In this analysis, the pitch is divided the pitch into 8 zones. For each zone, we determined which of the 294 5x5 polygrids intersect the zone. As seen in Figure 2, there are some polygrids that fall into multiple zones. We then take the mean of the median VT, VEW, VNS, and VE values of those 5x5 polygrids to determine the aggregate velocities for the zone. This method is conducted in favor of another one that assigns an event’s velocities to all zones that intersect the path of the event. Our approach automatically factors in the event’s distance within the zone and is more resistant to outliers. For example, for a pass that intersects m different 5x5 polygrids in a zone, the zone’s aggregate velocity will be affected by that pass’ velocity m times instead of just once.
3.2.1EPL pace (polygrid)
We first examine how pace in the English Premier League (EPL) differs among the 294 polygrids on the pitch. Figure 3 displays the velocities for all games played in the EPL. VT is the fastest in the polygrids within the opposing team’s penalty box and along the opposing team’s goal line. This is primarily due to higher VNS in those areas, which mainly comes from corner kicks. Corner kicks often have a higher velocity than most passes, and since most corners are taken into the 6-yard or penalty boxes, their trajectories will intersect with the polygrids along the goal line.
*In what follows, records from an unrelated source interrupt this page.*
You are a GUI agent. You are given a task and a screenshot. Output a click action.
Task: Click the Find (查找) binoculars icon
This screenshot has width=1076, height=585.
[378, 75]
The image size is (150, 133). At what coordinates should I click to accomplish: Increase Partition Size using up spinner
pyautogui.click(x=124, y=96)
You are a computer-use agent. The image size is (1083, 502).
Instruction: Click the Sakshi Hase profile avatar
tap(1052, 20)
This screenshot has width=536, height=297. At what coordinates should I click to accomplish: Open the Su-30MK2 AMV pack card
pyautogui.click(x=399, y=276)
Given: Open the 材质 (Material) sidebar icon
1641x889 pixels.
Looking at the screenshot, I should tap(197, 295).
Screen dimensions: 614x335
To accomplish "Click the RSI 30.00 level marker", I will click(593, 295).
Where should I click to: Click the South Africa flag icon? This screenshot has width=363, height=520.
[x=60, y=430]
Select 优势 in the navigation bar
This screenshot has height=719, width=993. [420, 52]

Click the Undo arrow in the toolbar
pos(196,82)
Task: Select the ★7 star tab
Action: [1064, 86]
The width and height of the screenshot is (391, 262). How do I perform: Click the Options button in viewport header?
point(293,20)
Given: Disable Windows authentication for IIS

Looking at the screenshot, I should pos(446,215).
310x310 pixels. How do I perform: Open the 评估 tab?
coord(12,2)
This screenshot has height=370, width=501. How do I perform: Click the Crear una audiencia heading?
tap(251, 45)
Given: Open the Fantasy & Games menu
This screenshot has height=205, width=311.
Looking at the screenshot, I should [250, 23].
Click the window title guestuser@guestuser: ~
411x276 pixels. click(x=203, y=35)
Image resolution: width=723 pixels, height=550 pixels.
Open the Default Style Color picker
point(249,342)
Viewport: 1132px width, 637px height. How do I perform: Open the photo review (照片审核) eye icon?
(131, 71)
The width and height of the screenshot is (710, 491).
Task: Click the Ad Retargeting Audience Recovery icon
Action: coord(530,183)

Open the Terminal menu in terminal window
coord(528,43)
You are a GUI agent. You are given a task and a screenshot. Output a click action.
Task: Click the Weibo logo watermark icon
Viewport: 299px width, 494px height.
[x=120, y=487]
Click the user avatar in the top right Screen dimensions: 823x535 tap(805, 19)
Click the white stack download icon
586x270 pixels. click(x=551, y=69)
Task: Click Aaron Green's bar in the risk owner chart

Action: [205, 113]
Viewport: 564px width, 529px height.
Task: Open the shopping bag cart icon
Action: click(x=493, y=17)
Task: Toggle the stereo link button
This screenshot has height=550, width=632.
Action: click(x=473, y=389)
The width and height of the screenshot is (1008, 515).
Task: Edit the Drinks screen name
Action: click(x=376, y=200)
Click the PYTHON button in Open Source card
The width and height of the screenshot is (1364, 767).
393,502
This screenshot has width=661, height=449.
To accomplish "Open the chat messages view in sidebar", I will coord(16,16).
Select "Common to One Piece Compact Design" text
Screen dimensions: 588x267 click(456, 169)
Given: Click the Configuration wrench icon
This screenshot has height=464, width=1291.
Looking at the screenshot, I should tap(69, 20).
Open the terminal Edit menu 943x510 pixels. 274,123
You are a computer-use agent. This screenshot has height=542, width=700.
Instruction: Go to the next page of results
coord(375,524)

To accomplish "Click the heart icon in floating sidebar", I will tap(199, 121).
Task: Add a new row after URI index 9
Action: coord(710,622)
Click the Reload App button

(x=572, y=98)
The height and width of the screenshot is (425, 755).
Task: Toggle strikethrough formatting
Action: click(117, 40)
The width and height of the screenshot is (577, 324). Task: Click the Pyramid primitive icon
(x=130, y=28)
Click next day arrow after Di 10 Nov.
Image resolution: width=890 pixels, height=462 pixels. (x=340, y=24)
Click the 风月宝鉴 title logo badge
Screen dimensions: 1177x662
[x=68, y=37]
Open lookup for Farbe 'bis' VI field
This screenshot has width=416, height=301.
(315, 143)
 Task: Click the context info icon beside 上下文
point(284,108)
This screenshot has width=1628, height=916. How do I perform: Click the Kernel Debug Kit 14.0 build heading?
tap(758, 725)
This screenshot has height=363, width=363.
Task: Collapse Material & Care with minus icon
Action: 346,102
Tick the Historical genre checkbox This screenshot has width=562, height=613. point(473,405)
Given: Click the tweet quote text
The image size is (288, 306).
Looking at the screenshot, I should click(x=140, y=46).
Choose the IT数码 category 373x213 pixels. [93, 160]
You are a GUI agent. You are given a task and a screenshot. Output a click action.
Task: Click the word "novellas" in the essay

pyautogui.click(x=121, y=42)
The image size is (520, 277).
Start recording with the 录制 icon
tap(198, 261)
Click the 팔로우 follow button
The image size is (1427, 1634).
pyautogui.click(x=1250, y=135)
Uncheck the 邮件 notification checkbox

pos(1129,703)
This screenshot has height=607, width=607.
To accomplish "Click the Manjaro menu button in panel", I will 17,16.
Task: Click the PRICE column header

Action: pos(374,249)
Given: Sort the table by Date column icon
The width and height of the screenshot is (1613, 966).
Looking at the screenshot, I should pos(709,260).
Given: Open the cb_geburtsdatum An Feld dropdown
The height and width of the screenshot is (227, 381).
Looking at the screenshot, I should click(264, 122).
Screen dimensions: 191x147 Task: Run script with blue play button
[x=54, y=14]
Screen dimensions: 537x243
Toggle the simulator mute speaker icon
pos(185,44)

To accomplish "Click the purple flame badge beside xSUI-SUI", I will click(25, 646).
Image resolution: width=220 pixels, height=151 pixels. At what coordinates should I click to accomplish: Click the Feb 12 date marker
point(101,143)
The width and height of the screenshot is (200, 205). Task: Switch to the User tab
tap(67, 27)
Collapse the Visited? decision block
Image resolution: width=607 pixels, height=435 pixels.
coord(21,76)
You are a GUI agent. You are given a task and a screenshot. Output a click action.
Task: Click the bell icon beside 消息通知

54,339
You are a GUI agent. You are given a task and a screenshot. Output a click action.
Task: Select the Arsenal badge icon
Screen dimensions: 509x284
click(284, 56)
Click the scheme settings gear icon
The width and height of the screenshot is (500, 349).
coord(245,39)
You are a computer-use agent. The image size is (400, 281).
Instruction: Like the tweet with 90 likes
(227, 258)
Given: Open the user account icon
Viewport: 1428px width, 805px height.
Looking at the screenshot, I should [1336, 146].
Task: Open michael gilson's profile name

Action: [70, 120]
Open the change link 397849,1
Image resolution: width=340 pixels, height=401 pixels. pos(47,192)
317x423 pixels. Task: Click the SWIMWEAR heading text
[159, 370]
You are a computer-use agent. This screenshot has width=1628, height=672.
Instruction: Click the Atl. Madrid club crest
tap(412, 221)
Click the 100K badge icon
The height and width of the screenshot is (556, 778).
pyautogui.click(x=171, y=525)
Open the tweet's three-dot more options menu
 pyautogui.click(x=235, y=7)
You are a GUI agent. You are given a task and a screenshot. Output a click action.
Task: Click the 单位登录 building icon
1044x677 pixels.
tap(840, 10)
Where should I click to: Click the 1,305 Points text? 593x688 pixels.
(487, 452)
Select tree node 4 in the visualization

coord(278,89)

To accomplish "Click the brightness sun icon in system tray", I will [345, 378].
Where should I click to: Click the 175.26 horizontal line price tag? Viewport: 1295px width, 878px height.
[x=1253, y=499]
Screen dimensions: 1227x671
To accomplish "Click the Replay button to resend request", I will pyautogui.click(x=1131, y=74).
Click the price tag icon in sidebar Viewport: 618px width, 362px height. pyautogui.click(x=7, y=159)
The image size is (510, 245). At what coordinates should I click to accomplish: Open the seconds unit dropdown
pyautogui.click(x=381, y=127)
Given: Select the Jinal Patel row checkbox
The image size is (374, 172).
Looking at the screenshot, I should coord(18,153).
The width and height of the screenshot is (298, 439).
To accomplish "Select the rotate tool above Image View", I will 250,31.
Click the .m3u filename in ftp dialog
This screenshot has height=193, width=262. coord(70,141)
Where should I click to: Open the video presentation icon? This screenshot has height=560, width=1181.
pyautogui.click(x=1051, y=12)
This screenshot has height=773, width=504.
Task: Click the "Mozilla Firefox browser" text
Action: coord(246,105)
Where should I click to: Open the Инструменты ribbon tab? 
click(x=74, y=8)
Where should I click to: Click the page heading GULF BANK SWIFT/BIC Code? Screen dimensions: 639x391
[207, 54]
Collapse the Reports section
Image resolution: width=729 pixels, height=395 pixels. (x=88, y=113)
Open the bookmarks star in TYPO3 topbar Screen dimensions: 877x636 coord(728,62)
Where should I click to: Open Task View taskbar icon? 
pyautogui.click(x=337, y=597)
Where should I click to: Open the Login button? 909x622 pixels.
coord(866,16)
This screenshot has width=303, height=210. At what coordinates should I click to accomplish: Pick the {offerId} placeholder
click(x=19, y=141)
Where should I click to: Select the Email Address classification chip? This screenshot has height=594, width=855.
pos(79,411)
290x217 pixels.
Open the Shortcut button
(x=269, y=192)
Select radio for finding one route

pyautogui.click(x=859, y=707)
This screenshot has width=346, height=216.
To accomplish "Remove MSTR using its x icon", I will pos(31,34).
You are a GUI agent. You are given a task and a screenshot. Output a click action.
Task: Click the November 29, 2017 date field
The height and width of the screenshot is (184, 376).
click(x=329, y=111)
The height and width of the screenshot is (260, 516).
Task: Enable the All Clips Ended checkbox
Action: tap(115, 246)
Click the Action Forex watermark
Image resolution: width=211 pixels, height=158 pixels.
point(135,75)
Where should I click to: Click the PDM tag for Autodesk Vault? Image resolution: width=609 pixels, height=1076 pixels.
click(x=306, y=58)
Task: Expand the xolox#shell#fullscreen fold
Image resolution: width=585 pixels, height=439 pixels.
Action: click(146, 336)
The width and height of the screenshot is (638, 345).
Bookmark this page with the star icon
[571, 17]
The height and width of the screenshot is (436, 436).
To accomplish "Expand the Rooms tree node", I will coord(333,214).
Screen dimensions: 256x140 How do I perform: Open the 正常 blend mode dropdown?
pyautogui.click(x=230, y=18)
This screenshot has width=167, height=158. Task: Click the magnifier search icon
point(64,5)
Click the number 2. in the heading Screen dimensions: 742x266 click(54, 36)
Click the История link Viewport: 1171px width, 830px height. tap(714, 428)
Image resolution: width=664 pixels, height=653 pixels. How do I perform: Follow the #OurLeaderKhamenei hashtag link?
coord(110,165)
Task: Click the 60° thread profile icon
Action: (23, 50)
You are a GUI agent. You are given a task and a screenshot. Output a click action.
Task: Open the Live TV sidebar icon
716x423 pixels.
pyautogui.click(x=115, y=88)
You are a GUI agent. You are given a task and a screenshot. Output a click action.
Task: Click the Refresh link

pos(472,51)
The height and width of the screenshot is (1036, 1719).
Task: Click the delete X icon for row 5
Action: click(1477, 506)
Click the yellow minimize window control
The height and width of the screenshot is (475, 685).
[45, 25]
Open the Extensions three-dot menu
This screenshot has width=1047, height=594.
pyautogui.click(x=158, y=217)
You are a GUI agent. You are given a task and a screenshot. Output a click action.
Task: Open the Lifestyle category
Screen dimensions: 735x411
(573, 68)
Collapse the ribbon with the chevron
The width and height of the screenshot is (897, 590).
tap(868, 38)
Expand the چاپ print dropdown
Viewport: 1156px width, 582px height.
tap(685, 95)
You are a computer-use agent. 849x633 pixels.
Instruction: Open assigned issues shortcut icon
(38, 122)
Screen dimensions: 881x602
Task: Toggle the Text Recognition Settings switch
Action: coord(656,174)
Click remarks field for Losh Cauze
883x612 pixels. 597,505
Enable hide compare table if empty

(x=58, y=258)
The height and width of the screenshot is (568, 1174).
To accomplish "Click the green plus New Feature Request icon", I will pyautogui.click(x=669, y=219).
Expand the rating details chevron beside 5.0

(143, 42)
In the offensive half of the pitch, VT is slower along the left and right flanks and faster in the middle. This is primarily driven by the patterns in VEW and VNS. VEW is faster along the flanks and slower in the middle, while VNS displays the opposite pattern. However, since the scale of VNS is larger than that of VEW, VT is faster in the middle.
From the VE, it seems like the teams in the EPL prefer to advance the ball past the center line along the flanks, rather than down the middle. At the end of the 2017-18 season, 8 of the top 10 assisters were most often deployed as either left or right wingers or midfielders. This suggests that goal-scoring opportunities are more likely to come from the flanks, and thus pace is expected to be higher in those regions.
Another interesting result is that VE is relatively similar in the offensive and defensive thirds. Forward attacking pace (VE) is currently the most used metric of team-level pace (Harkins, 2016; Alexander, 2017; Silva, Davis and Swartz, 2018) but Yu et al. (2019) suggests that VE is not an ideal metric for measuring a team’s offensive capabilities because there are diminishing returns for advancing the ball forward. However, this decline in speed is only apparent in the polygrids around the 6-yard box. In most cases, players who receive the ball in this position would shoot, as these positions provide players with the most optimal shooting angles. However, VE does not decline in other polygrids in the offensive third. Central midfielders stationed around the outskirts of the penalty box could pass the ball to wingers on the left or right flanks. Even though the shooting angle worsens for the wingers, they can easily advance toward the goal line and cross the ball into the penalty box or cut back (Caley, 2019) to an onrushing player, both of which could lead to goal-scoring opportunities.
3.2.2EPL pace (zonal)
We then examine how pace in the EPL differs among the 8 zones. The results depicted in Figure 4 align with the observations from the Section 3.2.1. We confirm that VT is the highest in zone 8 and approximately 28-37% slower in the other seven regions. This is primarily due to the disparity among the VNS, particularly in zone 8. VEW is also roughly equal in all zones, which may have been hard to deduce from Figure 3. In addition, this confirms that VE is generally consistent across the pitch, which provides further evidence against the results found in Yu et al. (2019).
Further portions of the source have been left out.